▶ _YOUR ASSIGNMENT_: Transcribe the records below exactly, from their first line through the line containing "0000 (Newborn) (819, 522)". Omit every line after it.

Pixel coordinate grounding data:
┌──

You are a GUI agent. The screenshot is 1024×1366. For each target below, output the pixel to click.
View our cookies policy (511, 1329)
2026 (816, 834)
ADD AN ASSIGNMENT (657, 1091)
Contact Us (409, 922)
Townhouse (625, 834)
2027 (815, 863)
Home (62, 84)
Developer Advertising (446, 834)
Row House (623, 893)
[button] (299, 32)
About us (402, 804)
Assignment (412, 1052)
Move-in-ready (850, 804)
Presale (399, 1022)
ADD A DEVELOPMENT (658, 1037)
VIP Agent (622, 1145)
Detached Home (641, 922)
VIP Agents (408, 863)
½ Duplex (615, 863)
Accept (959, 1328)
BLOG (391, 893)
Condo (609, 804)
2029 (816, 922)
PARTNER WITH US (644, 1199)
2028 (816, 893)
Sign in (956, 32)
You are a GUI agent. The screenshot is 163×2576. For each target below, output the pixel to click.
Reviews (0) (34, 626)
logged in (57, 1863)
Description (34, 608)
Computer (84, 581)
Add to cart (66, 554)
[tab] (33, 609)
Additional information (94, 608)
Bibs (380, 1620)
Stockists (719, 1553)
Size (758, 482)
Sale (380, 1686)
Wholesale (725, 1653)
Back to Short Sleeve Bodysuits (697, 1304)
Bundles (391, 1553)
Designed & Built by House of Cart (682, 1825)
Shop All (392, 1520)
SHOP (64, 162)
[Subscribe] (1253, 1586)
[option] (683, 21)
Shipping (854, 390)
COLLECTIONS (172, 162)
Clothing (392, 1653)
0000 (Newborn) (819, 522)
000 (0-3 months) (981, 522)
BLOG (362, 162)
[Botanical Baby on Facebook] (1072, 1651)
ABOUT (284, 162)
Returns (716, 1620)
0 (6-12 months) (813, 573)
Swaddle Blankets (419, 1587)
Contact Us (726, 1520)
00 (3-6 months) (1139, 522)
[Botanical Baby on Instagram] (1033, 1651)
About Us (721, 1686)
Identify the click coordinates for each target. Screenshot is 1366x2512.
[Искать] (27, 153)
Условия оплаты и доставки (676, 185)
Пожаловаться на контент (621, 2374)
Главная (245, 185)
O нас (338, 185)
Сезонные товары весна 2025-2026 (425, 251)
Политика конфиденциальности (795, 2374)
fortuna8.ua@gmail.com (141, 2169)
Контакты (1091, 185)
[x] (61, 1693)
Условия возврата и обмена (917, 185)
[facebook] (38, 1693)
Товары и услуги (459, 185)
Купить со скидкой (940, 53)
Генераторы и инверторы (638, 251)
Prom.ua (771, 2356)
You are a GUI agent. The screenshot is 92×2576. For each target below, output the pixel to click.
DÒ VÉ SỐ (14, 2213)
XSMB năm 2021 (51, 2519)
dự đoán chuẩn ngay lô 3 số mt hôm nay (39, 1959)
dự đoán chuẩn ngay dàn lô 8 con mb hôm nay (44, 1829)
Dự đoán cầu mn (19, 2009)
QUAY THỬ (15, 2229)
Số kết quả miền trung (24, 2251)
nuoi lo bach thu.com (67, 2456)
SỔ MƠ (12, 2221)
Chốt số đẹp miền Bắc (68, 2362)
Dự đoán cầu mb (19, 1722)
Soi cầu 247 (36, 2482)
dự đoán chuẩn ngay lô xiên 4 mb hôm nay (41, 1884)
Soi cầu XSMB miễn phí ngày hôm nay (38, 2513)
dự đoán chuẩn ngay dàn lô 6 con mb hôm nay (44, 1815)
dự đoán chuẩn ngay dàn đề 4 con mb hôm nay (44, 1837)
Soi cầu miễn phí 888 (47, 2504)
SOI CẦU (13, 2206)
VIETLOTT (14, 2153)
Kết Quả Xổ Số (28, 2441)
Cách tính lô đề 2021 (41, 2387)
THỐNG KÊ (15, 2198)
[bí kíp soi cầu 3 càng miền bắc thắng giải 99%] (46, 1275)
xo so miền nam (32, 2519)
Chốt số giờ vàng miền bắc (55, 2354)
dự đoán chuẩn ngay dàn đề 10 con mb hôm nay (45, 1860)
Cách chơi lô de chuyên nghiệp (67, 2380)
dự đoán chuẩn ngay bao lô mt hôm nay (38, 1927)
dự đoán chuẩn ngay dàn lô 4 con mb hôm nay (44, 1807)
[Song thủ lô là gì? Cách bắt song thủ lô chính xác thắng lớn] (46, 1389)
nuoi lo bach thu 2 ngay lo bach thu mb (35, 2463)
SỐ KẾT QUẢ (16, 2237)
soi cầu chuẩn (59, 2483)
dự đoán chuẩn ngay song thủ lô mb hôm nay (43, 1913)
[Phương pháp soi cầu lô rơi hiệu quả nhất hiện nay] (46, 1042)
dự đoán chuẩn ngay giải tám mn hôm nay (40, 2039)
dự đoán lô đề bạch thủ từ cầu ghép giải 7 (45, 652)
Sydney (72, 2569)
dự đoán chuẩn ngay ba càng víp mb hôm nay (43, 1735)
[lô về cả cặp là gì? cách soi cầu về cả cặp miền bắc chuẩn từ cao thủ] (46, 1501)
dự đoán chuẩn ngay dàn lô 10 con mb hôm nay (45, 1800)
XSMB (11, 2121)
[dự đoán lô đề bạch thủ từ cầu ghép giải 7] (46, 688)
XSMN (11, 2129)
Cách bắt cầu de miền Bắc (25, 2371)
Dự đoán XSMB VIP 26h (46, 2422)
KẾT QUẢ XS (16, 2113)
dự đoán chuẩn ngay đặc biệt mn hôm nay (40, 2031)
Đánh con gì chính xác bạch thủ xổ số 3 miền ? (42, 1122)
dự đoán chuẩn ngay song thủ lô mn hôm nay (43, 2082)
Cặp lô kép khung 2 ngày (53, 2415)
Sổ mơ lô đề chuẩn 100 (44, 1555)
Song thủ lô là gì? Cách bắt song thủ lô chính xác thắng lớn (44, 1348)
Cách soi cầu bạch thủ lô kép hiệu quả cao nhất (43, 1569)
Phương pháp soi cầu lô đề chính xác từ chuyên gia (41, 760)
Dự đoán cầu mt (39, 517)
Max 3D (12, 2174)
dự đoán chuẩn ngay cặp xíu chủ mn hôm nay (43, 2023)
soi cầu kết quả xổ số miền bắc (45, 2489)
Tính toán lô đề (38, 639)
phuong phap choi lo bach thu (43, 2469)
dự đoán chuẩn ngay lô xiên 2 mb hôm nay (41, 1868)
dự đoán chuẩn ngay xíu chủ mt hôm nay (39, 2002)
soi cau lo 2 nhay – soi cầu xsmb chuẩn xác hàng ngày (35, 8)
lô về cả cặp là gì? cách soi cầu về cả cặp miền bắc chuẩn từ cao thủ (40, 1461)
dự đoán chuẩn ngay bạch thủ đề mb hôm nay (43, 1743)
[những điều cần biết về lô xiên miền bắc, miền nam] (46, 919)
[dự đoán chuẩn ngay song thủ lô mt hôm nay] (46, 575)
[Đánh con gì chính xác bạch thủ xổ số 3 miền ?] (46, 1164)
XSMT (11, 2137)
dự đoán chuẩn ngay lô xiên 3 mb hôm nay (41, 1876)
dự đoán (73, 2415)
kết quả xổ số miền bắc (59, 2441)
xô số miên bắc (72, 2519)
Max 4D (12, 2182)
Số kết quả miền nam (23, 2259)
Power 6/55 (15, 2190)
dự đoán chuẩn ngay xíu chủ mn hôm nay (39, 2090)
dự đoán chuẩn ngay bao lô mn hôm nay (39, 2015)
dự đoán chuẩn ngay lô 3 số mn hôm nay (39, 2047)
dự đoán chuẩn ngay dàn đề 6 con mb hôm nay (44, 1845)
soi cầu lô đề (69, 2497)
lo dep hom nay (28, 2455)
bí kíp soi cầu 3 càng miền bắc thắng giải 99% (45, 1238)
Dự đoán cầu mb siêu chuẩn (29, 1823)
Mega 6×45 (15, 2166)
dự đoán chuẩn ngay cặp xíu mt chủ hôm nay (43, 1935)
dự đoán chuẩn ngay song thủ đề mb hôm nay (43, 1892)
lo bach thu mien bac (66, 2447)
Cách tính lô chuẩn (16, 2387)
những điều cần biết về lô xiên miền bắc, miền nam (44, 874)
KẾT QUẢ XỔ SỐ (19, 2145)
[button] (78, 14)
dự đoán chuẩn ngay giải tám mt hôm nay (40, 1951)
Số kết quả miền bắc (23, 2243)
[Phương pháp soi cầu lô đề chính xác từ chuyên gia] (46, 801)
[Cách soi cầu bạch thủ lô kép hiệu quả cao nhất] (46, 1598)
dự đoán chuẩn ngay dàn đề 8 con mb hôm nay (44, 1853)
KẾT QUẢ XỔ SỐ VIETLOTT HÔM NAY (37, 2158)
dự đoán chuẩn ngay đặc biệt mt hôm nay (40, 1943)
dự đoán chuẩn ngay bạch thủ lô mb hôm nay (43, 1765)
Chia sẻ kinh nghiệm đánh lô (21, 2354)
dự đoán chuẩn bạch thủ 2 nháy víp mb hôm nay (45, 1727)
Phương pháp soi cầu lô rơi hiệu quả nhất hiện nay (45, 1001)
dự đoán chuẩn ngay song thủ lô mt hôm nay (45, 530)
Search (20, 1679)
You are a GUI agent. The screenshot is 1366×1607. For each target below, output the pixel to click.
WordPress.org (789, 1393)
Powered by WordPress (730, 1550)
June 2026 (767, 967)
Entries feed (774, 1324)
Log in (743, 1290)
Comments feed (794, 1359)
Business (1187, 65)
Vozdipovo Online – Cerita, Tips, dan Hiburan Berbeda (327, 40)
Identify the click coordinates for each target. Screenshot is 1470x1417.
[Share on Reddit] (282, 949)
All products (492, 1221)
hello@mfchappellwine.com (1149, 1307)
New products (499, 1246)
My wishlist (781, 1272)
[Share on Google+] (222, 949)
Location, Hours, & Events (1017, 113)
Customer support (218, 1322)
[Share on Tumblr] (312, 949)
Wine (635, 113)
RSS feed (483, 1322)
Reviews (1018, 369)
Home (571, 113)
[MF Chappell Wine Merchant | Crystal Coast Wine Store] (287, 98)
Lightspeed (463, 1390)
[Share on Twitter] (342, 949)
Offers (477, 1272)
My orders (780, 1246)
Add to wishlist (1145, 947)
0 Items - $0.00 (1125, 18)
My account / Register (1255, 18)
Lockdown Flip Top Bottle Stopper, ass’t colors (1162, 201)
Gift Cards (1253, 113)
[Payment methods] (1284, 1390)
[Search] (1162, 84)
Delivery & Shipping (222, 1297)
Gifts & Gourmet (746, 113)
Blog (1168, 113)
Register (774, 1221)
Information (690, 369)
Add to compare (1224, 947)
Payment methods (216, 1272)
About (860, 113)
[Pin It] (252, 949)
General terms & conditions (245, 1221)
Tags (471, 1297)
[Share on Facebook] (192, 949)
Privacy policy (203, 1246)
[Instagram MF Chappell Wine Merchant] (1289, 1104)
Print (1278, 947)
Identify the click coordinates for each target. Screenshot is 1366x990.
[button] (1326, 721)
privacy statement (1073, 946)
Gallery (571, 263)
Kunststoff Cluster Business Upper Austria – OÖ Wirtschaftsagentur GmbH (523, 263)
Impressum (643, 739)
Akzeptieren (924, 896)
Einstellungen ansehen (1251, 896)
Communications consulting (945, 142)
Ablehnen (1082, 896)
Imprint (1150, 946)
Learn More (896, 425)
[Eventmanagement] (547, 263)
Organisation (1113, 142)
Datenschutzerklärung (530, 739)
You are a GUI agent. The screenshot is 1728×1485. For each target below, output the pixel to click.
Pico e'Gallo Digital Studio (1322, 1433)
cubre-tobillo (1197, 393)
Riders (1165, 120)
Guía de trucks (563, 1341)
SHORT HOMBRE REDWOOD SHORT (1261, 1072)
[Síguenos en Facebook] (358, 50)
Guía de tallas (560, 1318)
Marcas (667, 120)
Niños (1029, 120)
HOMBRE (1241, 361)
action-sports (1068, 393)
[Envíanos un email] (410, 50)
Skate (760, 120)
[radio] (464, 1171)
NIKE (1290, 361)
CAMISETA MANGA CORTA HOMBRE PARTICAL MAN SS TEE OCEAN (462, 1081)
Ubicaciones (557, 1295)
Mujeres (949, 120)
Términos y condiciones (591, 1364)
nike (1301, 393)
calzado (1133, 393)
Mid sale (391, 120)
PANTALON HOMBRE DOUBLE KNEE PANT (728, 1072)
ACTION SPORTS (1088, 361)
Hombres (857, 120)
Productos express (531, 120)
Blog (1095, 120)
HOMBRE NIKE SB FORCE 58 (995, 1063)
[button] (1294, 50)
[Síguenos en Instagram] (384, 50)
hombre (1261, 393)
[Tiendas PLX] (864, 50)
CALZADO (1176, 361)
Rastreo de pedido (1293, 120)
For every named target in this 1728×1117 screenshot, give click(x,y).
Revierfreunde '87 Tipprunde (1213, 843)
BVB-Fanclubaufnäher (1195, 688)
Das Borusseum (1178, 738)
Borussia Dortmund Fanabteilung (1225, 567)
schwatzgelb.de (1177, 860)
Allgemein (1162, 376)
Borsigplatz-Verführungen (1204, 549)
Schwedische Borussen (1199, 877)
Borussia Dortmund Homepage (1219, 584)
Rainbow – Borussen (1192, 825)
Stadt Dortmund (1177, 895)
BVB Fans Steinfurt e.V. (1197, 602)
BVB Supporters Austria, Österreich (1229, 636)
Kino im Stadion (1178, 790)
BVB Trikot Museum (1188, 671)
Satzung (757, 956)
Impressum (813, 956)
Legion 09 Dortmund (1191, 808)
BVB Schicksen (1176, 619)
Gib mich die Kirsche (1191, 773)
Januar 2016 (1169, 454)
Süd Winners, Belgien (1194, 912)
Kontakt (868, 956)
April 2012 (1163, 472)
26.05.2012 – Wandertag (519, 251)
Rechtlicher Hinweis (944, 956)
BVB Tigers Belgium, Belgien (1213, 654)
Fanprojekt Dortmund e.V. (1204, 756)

└──

▶ _ANSWER FOR THE TASK_:
You are a GUI agent. The screenshot is 1024×1366. For each target below, output the pixel to click.
View our cookies policy (511, 1329)
2026 (816, 834)
ADD AN ASSIGNMENT (657, 1091)
Contact Us (409, 922)
Townhouse (625, 834)
2027 (815, 863)
Home (62, 84)
Developer Advertising (446, 834)
Row House (623, 893)
[button] (299, 32)
About us (402, 804)
Assignment (412, 1052)
Move-in-ready (850, 804)
Presale (399, 1022)
ADD A DEVELOPMENT (658, 1037)
VIP Agent (622, 1145)
Detached Home (641, 922)
VIP Agents (408, 863)
½ Duplex (615, 863)
Accept (959, 1328)
BLOG (391, 893)
Condo (609, 804)
2029 (816, 922)
PARTNER WITH US (644, 1199)
2028 (816, 893)
Sign in (956, 32)
You are a GUI agent. The screenshot is 163×2576. For each target below, output the pixel to click.
Reviews (0) (34, 626)
logged in (57, 1863)
Description (34, 608)
Computer (84, 581)
Add to cart (66, 554)
[tab] (33, 609)
Additional information (94, 608)
Bibs (380, 1620)
Stockists (719, 1553)
Size (758, 482)
Sale (380, 1686)
Wholesale (725, 1653)
Back to Short Sleeve Bodysuits (697, 1304)
Bundles (391, 1553)
Designed & Built by House of Cart (682, 1825)
Shop All (392, 1520)
SHOP (64, 162)
[Subscribe] (1253, 1586)
[option] (683, 21)
Shipping (854, 390)
COLLECTIONS (172, 162)
Clothing (392, 1653)
0000 (Newborn) (819, 522)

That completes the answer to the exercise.